### Instruções de trabalho
1/ Responda com base no trecho sobre a luminária da avó:
(a) Para quantas lâmpadas era a luminária da sala de jantar?
(b) Em que escola e em que ano o professor Antonio Branco lecionava eletrônica?
(c) Segundo o professor, em que momento as lâmpadas incandescentes tendem a queimar?
2/ Retome o trecho sobre a luminária da avó e continue-o a partir do ponto em que ele termina.

### Trecho

_ _ _ _ _

A iluminação da sala de jantar de minha avó era proporcionada por uma luminária pendente em bronze fundido com cúpulas de cristal para seis lâmpadas finas em forma de vela. A cada acionamento da luminária, podia-se sentir uma aflição como aquela de encarar uma roleta russa: quantas lâmpadas encerrariam suas vidas úteis por serem incapazes de sobreviver ao momento do acendimento?!? Era nítida a apreensão da avó e havia netos mais corajosos, dispostos a testar a sorte, que se ofereciam para assumir os riscos decorrentes do acionamento das teclas e, frequentemente, a tarefa resultava em frustração da maioria, ainda que alguns conseguissem rir pela confirmação da previsível falha.

Cabe ressaltar que, na época retratada nesta parte da crônica, não havia lâmpadas de LED nem internet com seus fóruns de discussão onde buscar auxílio. Hoje me pergunto se alguma vez meu avô chegou a dizer, convicto: “Vou dar um jeito nessa luminária, em breve!”, a fim de acalmar sua esposa, e se minha avó teria acreditado nessas promessas.

Haviam se passado décadas e o problema persistia. Eu ainda não era engenheiro, mas, naquele momento, já revelava-se uma vocação, a “De Aplicações”. Tratei de encarar o problema e buscar uma solução dentre produtos comercialmente disponíveis, tendo como preocupação secundária o risco de criar expectativas e, assim, acabar me colocando numa situação vexaminosa na frente da família.

A consciência de que é imprescindível atender a padrões de confiabilidade e segurança, manter-se dentro uma meta orçamentária, com prazo de entrega aceitável e tendo como argumento de venda a relação custo/benefício, são abordagens que acabariam vindo depois que a atividade tornou-se trabalho. Da fase da brincadeira, mantenho a capacidade de me alegrar ao deparar com a visível satisfação de clientes.

Por acaso algum leitor teria o contato do professor Antonio Branco, que lecionava eletrônica no Senai Nilo Peçanha em 1991? Foi ele quem explicou que as lâmpadas incandescentes tendem a queimar no instante do acendimento, por ser este o momento de maior estresse, pois o regime estável de funcionamento de uma lâmpada somente é atingido depois que seu filamento chega à temperatura projetada, chamada de incandescência, e, durante a fração de segundos disponível para seu pré-aquecimento, a integridade do filamento é desafiada por um surto de corrente elétrica simplesmente por ele estar frio a cada acendimento.

_ _ _ _ _

(Entradas de dados salvos)
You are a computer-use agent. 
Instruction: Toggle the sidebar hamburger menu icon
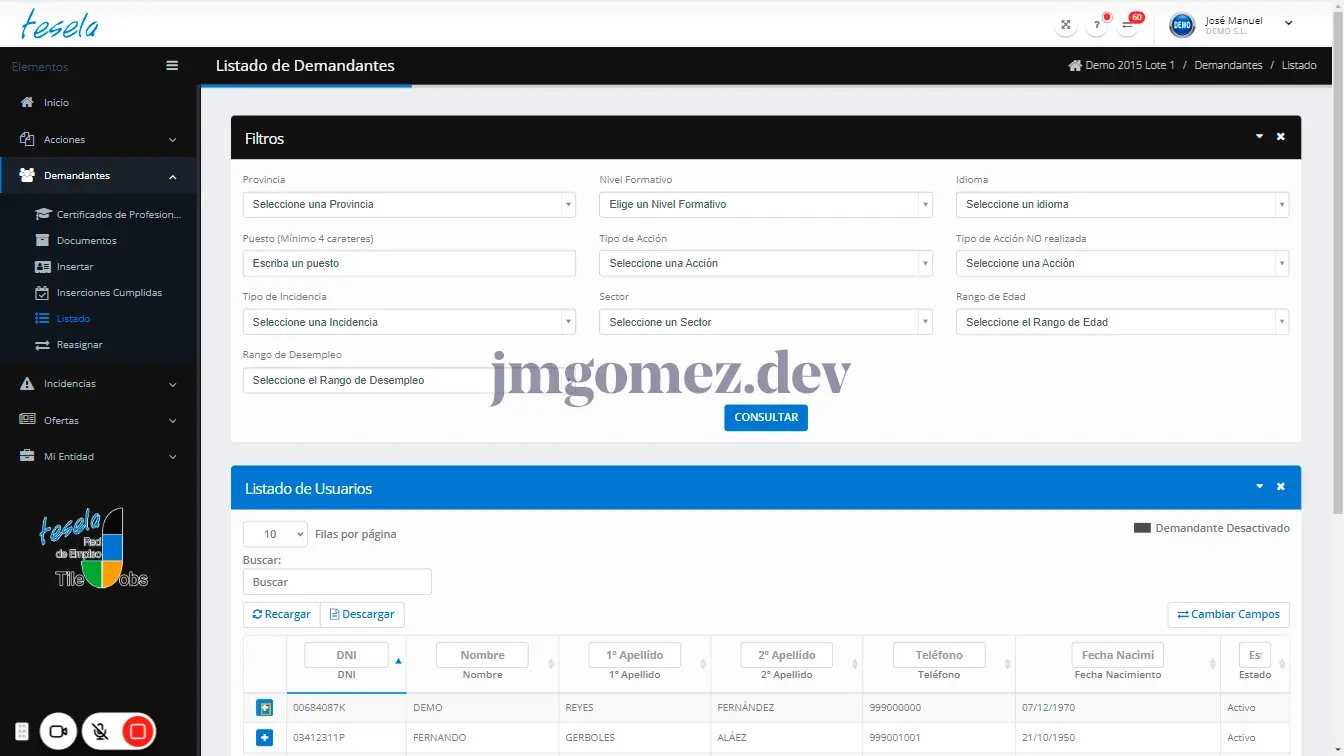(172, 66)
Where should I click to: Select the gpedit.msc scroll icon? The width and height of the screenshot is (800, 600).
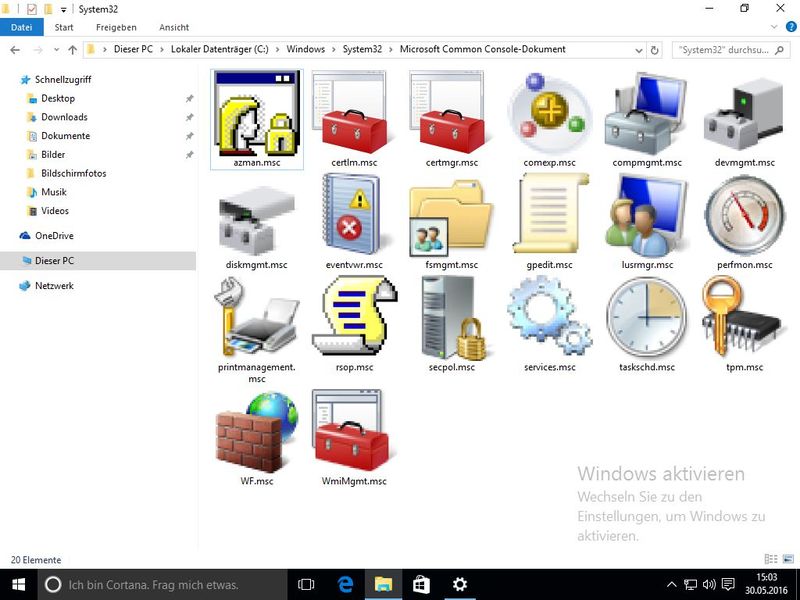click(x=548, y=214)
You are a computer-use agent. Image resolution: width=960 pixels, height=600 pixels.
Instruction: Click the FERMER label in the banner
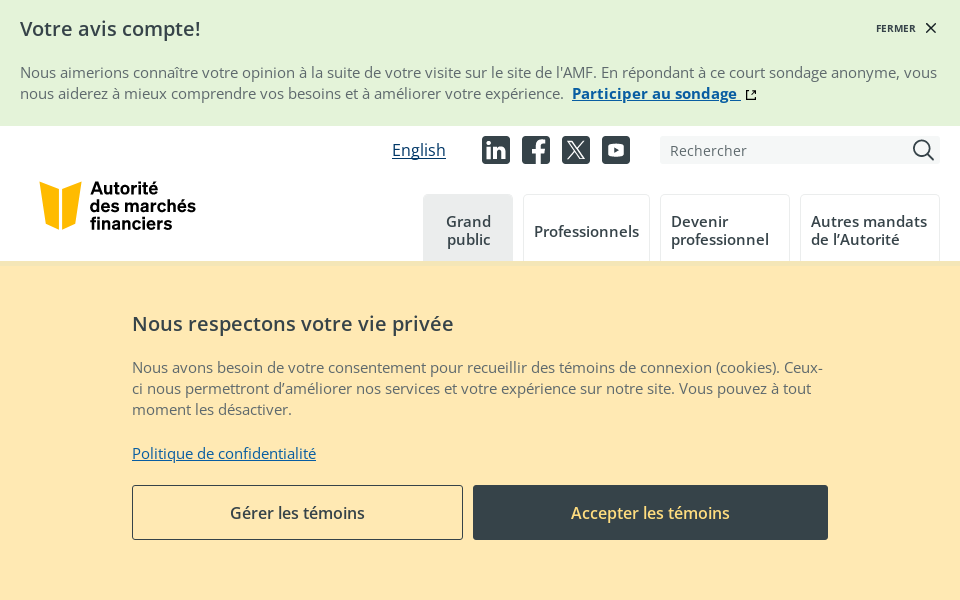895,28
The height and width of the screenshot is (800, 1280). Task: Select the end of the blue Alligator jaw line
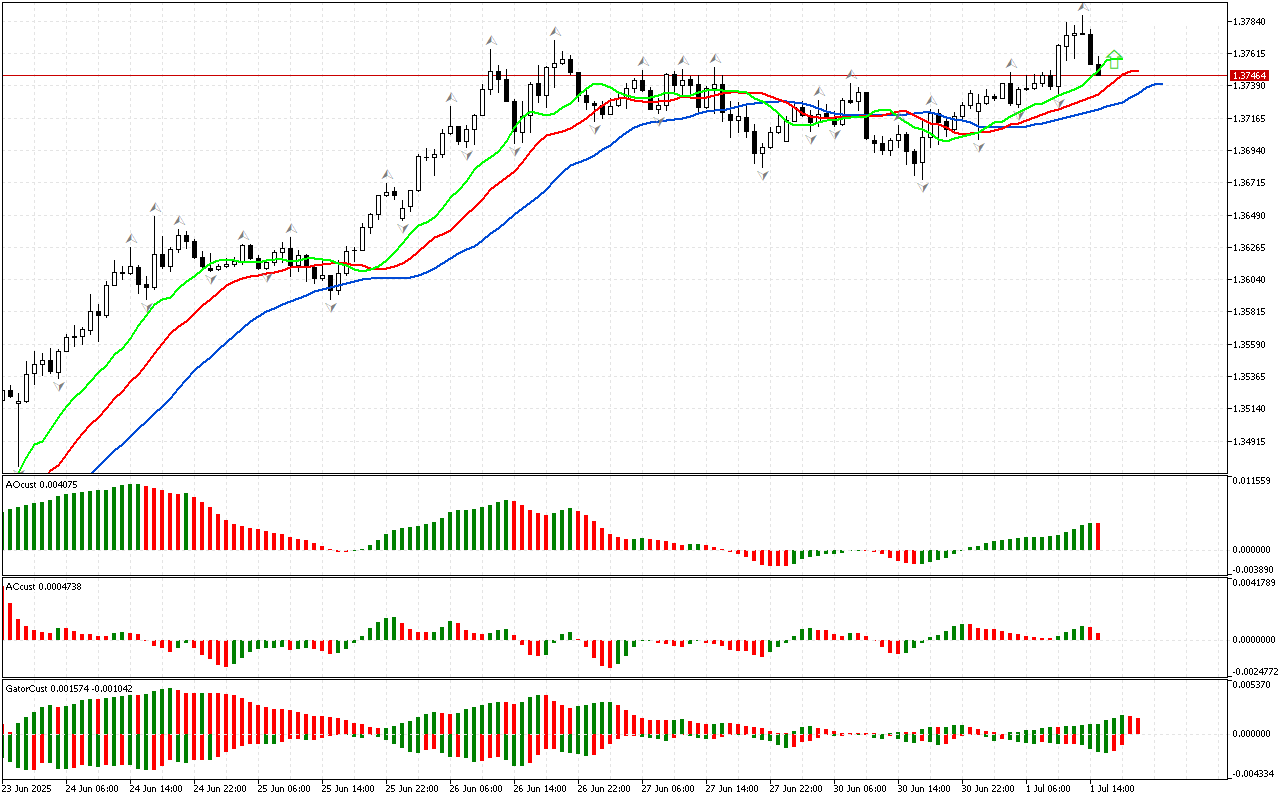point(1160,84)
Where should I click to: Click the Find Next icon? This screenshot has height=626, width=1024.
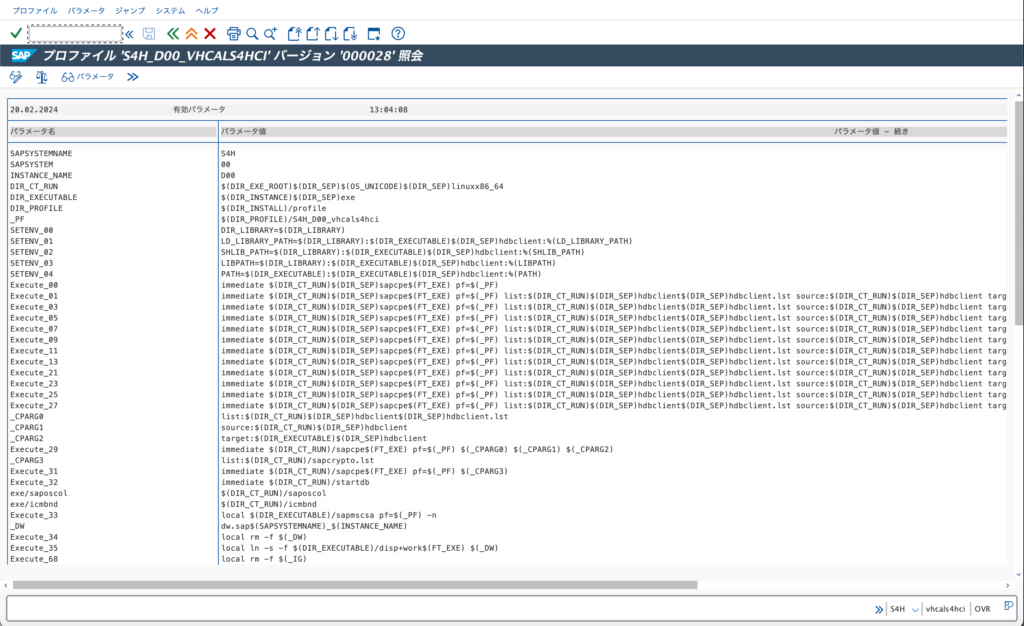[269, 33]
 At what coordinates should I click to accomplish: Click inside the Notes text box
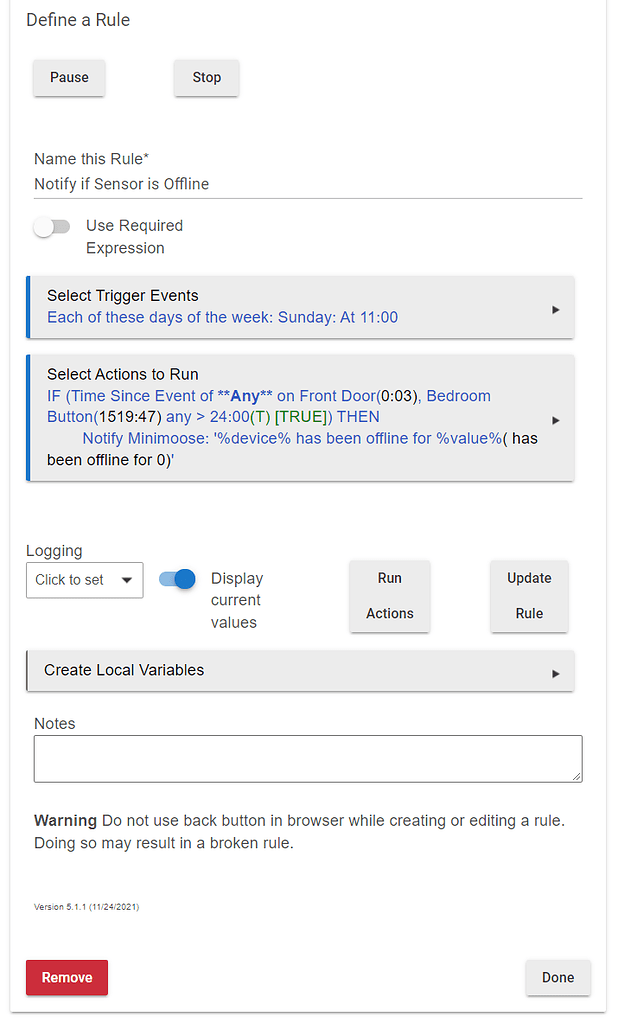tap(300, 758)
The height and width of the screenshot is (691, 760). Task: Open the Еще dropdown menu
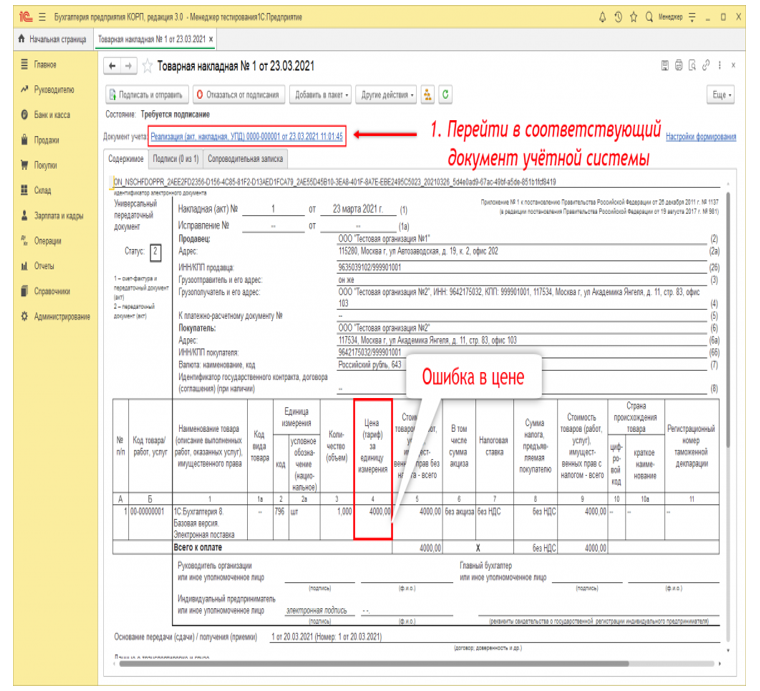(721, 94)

_ _ _ _ _

### Respostas
1/
(a) Para seis lâmpadas.
(b) No Senai Nilo Peçanha, em 1991.
(c) No instante do acendimento.

2/
Com base neste contexto, conclui-se que bastaria implantar um sistema que acendesse as lâmpadas à meia-luz, de forma que o pré-aquecimento se desse de forma branda. Convenci minha mãe a ir comigo ao Magnani, na Pinheiro Machado, pois eu precisava de alguém disposto a investir na compra de um dimmer.

Chegava então o momento em que minha avó finalmente pôde ver algum resultado útil a partir do espírito curioso do neto que, desde criança, demonstrou fascínio por fios e cabos elétricos (cabe ressaltar que são objetos que jamais deveriam ser descartados por esposas organizadas/organizadoras, pois nunca se sabe quando poderão ser úteis).

Após instalar o dimmer, as lâmpadas em formato de vela deixaram de queimar, e a expressão facial da avó passou de um estado de apreensão para alegria em relação à performance literalmente brilhante da luminária pendente de bronze em sua sala de jantar. A curvatura das articulações de seu dedo indicador, que davam a impressão de ter sido adaptado para segurar seus cigarros, parecia se adaptar perfeitamente à forma do botão giratório de acionamento do dimmer.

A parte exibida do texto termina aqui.